I usually see it largely as a human process but that doesn't mean we can't build it in, we can put workflow processes in to work with that.

Vinnie

Where does the metadata come from? Do I have to go in there and create a canonical model of my entire organization and then apply it to these data sources? Is it derived from the data sources themselves? Is it stored separately, so there could be synchronization problems between what we have we think as metadata and what's really in the data sources?

Calli

The more sophisticated tools I've seen, is doing an extraction on the data themselves. So, like, you'd upload a CSV or a JSON file, something like that and it would be able to interpret that based off of that, and then as you upload the data, it's checking against that metadata. So, if the data changes, it can keep up with it and be able to report back and kick back an error and those sorts of things

Vinnie

Gotcha. So, there's a feedback loop. Where my head goes right away is, is it inferring what the metadata is based on the values in the fields? So, you better be checking a lot of rows, because you could have data that appears to be one type of data, right?

Calli

Yeah, absolutely. I mean, if you're uploading a sample file, for example, you'd want to make sure that that sample file has everything that's available, which is going to be difficult sometimes and there are times that there are errors in those sorts of things.

Vinnie

Gotcha. Makes sense. Are there tools for this? Are there vendors for this? I mean, Alfred, obviously, is something that you created, because I imagine you saw a gap in the market and needed a tool for it. Are there vendors that lead in the space or is it still largely custom?

Calli

It's largely custom. The other one I've seen is Kylo, which I believe is open sourced by IBM, I should double check that, but I'm almost positive. It's IBM, which also works on an HDFS cluster, but it's very similar, has a beautiful front end has the data governance built into it and has ETL built into it for CSV, JSON, various other separated value type things, anything like that.

Vinnie

Gotcha. From a business standpoint, why do I care? I'm going to get the technical stuff, I'm excited that people's job easier from a business perspective, is it just getting I would imagine, and correct me, it's creating that foundation so that I can do the advanced analytics, machine learning and AI much more quickly and much more reliably? It's kind of quality of data.

Calli

Absolutely Yeah. So, from a business perspective, you think you really don't want bad quality data, you don't want data that you don't know where it came from. That's a huge thing that I see in a lot of analytics groups that they're using data that they don't know where it came, maybe one person knows where it came from, but generally, it's not really used well, so it comes back to that auditing and everything like that.

Vinnie

Right. Yeah. It reminds me of having owned a pool in the past. It's far harder to clean the pool. Once it's a mess, right versus just controlling everything up front. So, I get that. Do you see more people getting into this advanced analytics space, then realizing this as a problem and addressing it or do you see more people getting in the space knowing it's going to be important and doing it ahead of time?

TASK BRIEF:
Copy the part of the metadata discussion that begins at the words "Yeah, absolutely. I" and stops after "sorts of things.", substituting "test file" for each "sample file".

SOURCE DATA:
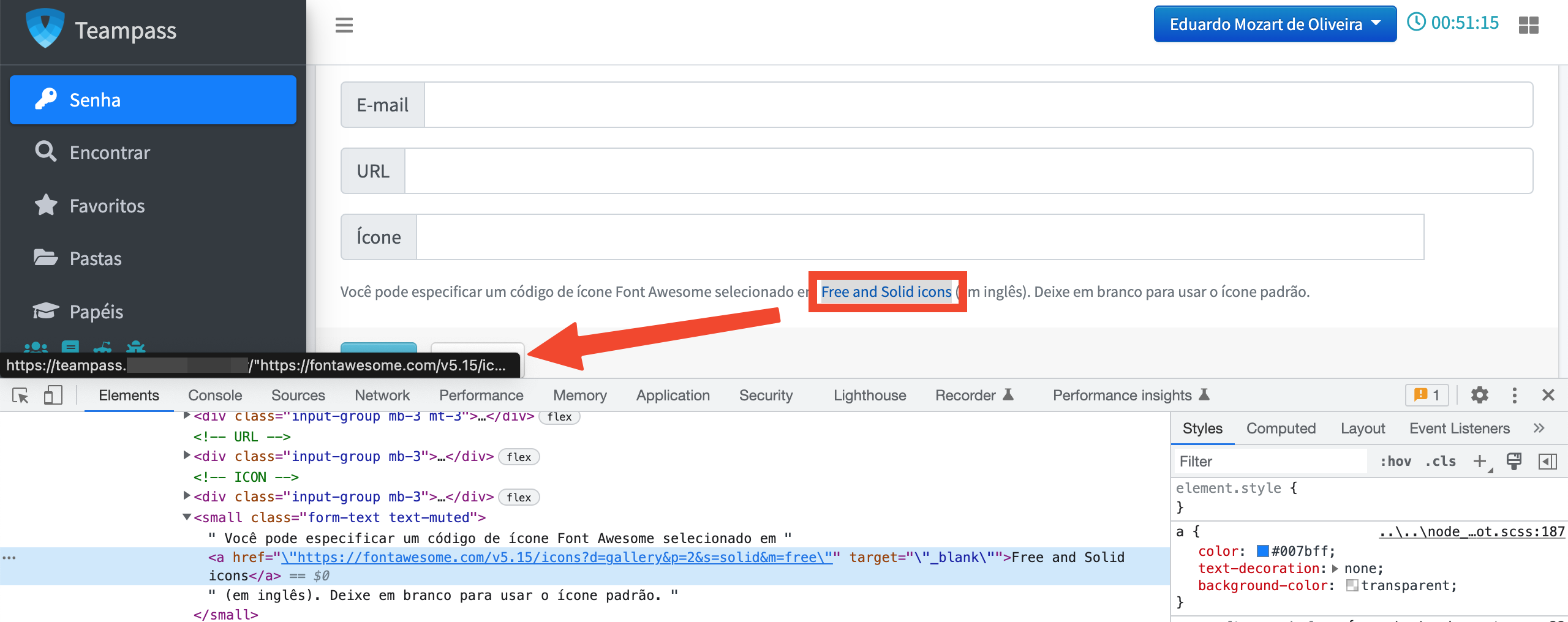Open the Eduardo Mozart de Oliveira dropdown
The height and width of the screenshot is (622, 1568).
tap(1275, 24)
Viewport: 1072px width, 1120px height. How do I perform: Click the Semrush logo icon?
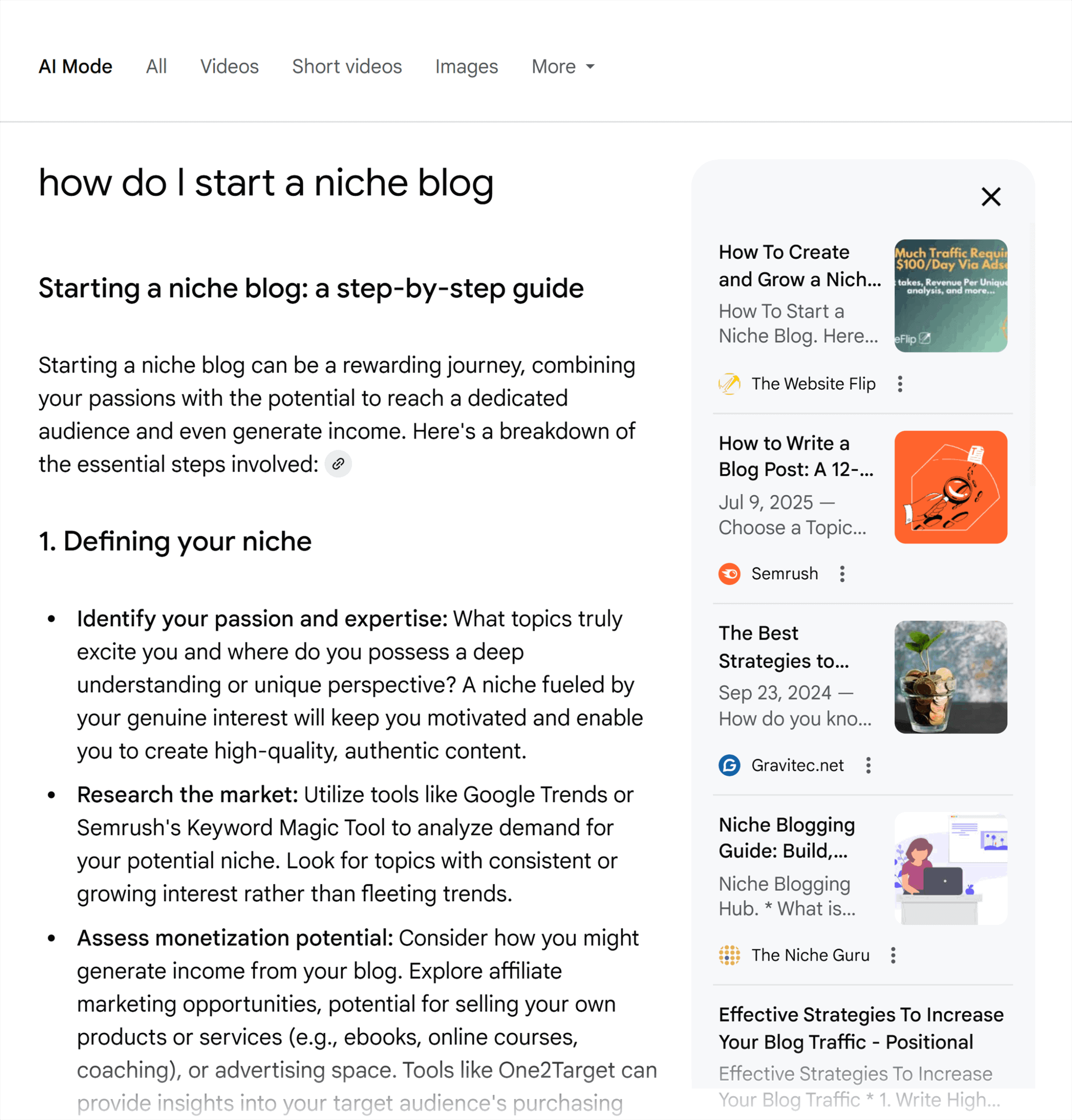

RESULT OF THE EXERCISE:
Yeah, absolutely. I mean, if you're uploading a test file, for example, you'd want to make sure that that test file has everything that's available, which is going to be difficult sometimes and there are times that there are errors in those sorts of things.